NCAM-fibronectin-type-III-domain substrata with and without a six-amino-acid-long proline-rich insert increase the dendritic and axonal arborization of spinal motoneurons

The neural cell adhesion molecule (NCAM) is a modulator of neurite outgrowth in vitro and in vivo.

To see if single or tandem extracellular NCAM domains can influence neurite outgrowth, motoneurons from embryonic rat spinal cord were cultured on several NCAM fusion protein substrata.

Motoneurons growing on either of two fusion proteins comprising the combined two fibronectin type III homology domains of NCAM with or without a six-amino-acid-long, proline-rich insert (F3I,II1 and F3I,II, respectively) usually developed three or more neurites per cell. Motoneurons grown on NCAMimmunoglobulin domain I (IgI), by contrast, developed many unipolar and bipolar cells, a situation also seen when motoneurons were cultured on control substrata. The neuritic trees of motoneurons grown on F3I,II and F3I,II1 appeared broader and rounder than motoneurons cultured on either control or IgI substrata, and the spreading indices of motoneurons grown on F3I,II and F3I,II1 were significantly lower than when the other substrata were used.

WORK INSTRUCTION A:
In the NCAM text, from what tissue were the cultured motoneurons obtained?
WORK INSTRUCTION B:
Write the next part of the NCAM text on motoneuron arborization, starting after its final sentence.
The entries that come after this NCAM text are separate material with no connection to it.

SUPPLIED MATERIAL:
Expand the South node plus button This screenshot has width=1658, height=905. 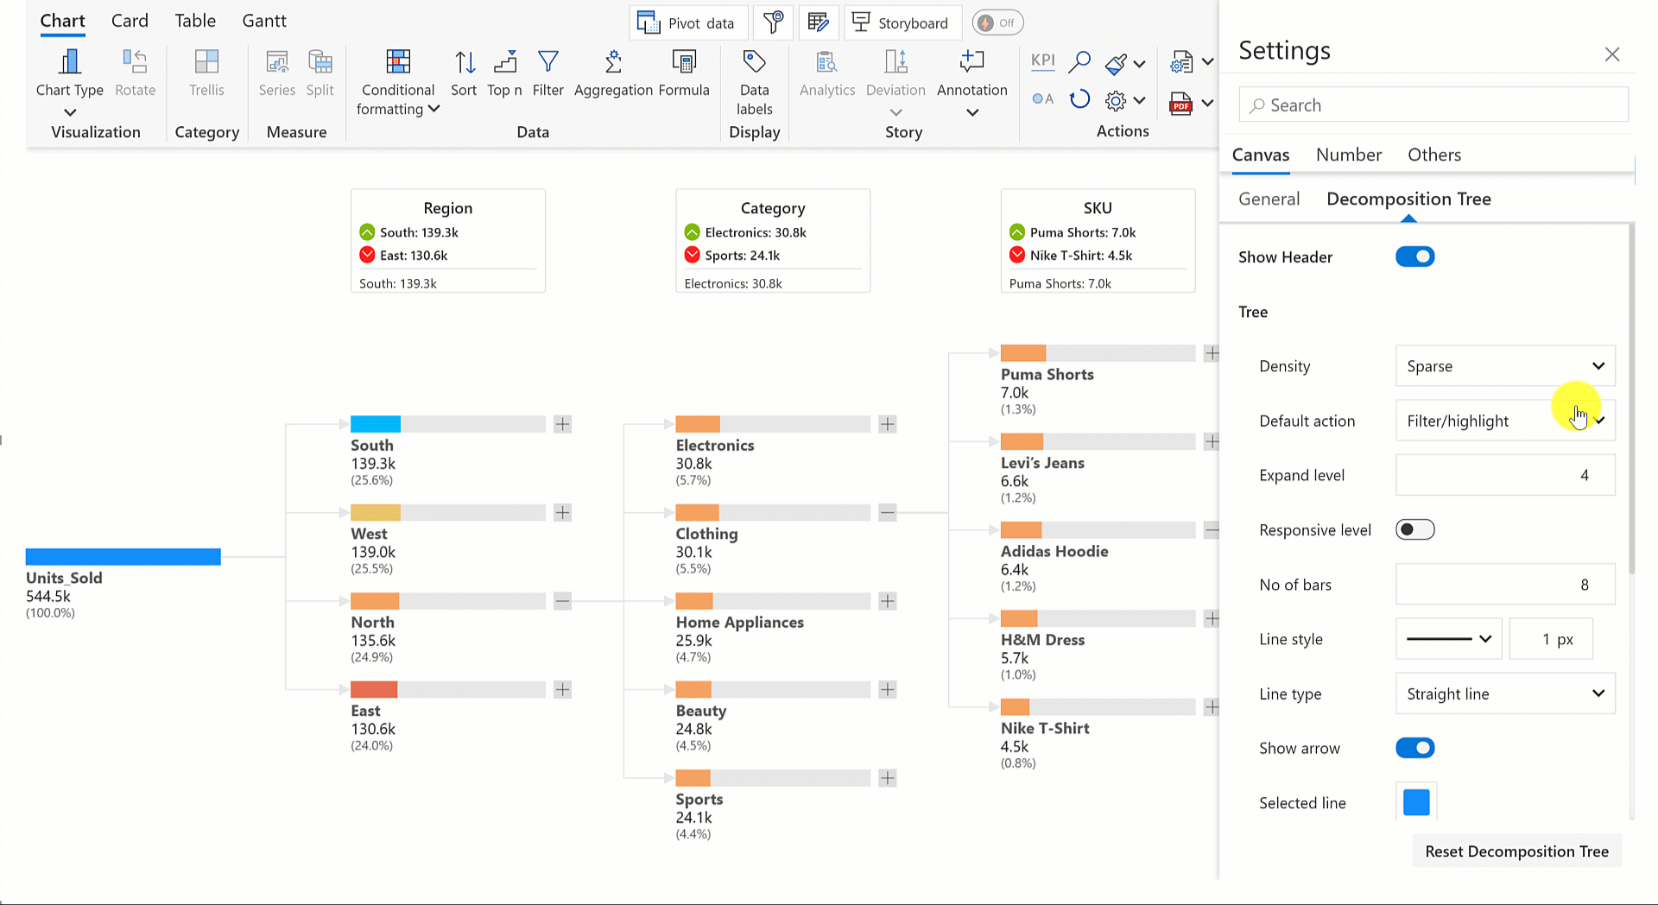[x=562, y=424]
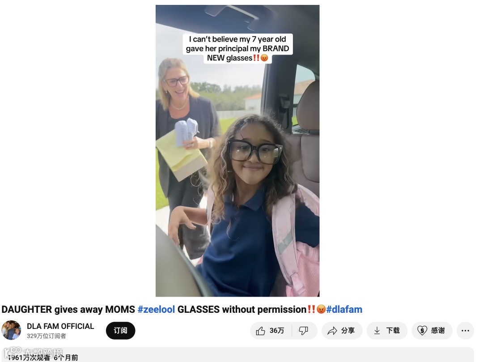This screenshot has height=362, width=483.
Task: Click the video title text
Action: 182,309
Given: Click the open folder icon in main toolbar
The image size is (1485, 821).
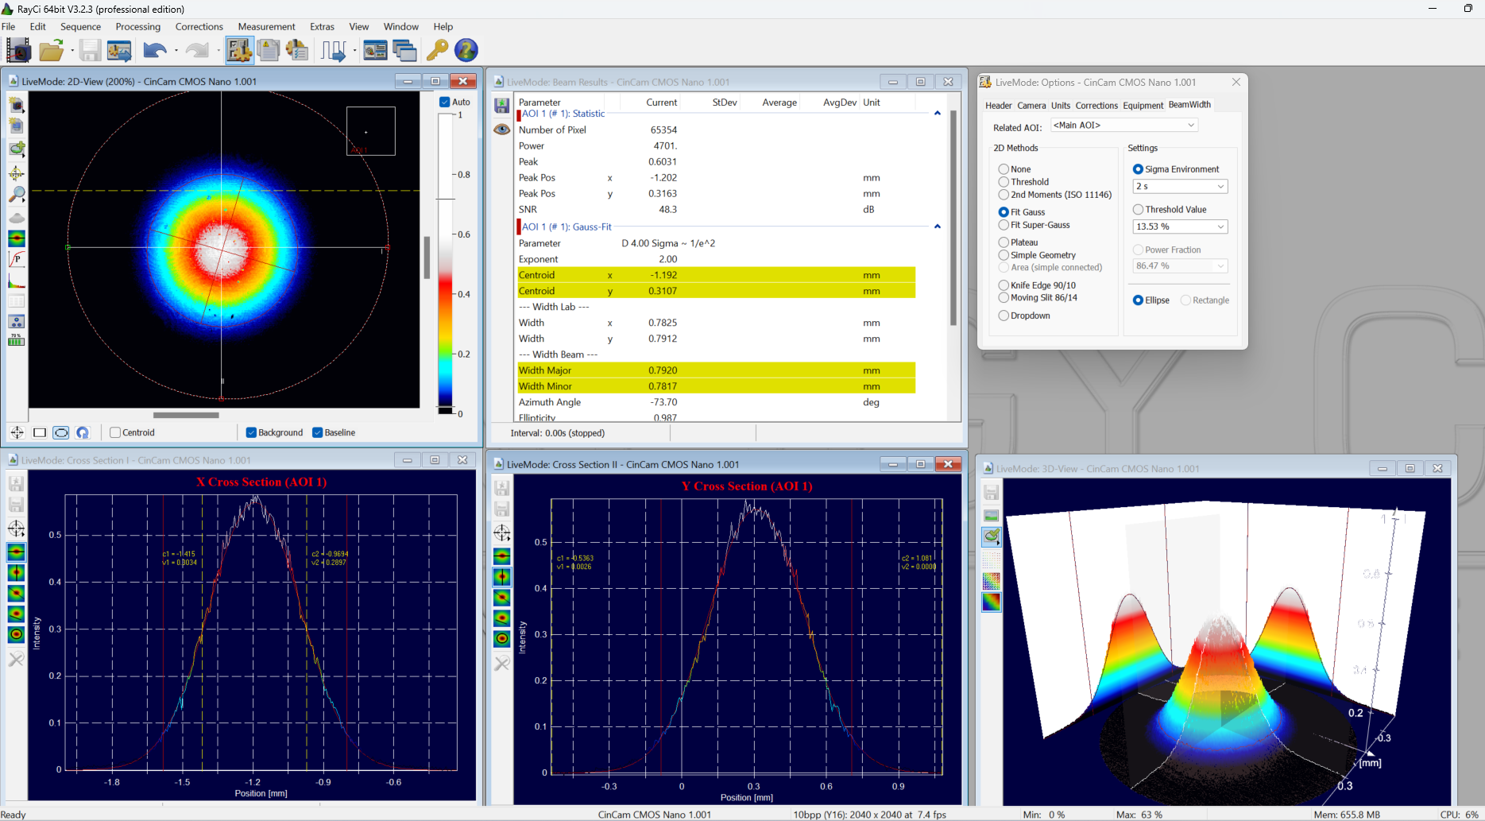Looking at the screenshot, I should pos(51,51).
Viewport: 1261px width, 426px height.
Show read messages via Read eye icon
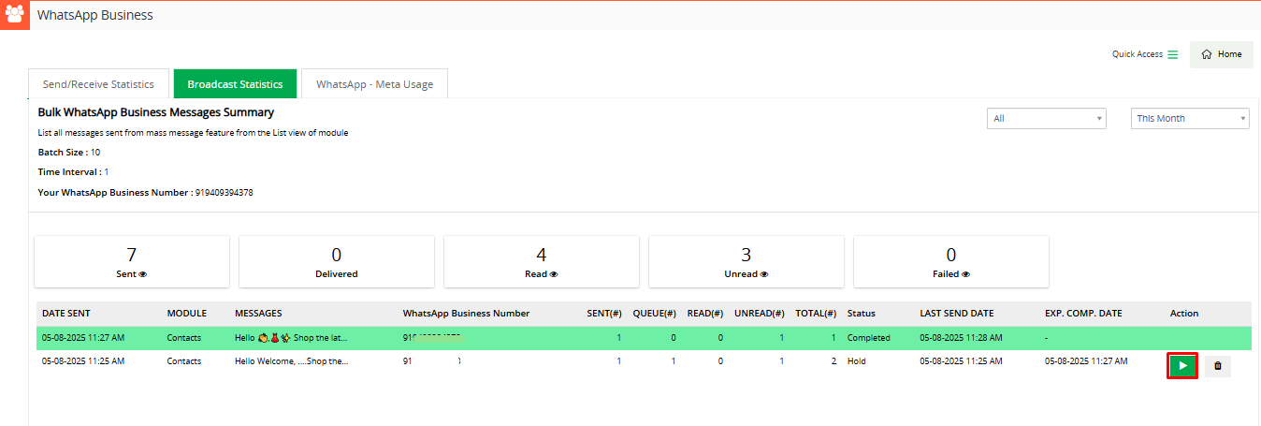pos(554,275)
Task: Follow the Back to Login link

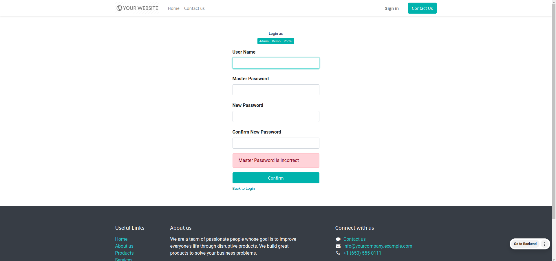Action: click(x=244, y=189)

RESPONSE A:
Embryonic rat spinal cord.

RESPONSE B:
Neither of the NCAM-F3 fusion proteins stimulated the outgrowth of single neurites. By contrast, IgI substratum was able to stimulate neurite outgrowth over control substrata. Both NCAM-F3 substrata induced branches in axons and dendrites, whereas IgI substratum did not affect neurite branching significantly. These data indicated that neurite outgrowth and neurite branching on the chosen substrata were not closely linked to each other. Furthermore, the branching characteristics of motoneuron neurites potentially depend on their differentiation states and, possibly, on the conformation of the two NCAM-F3 domains.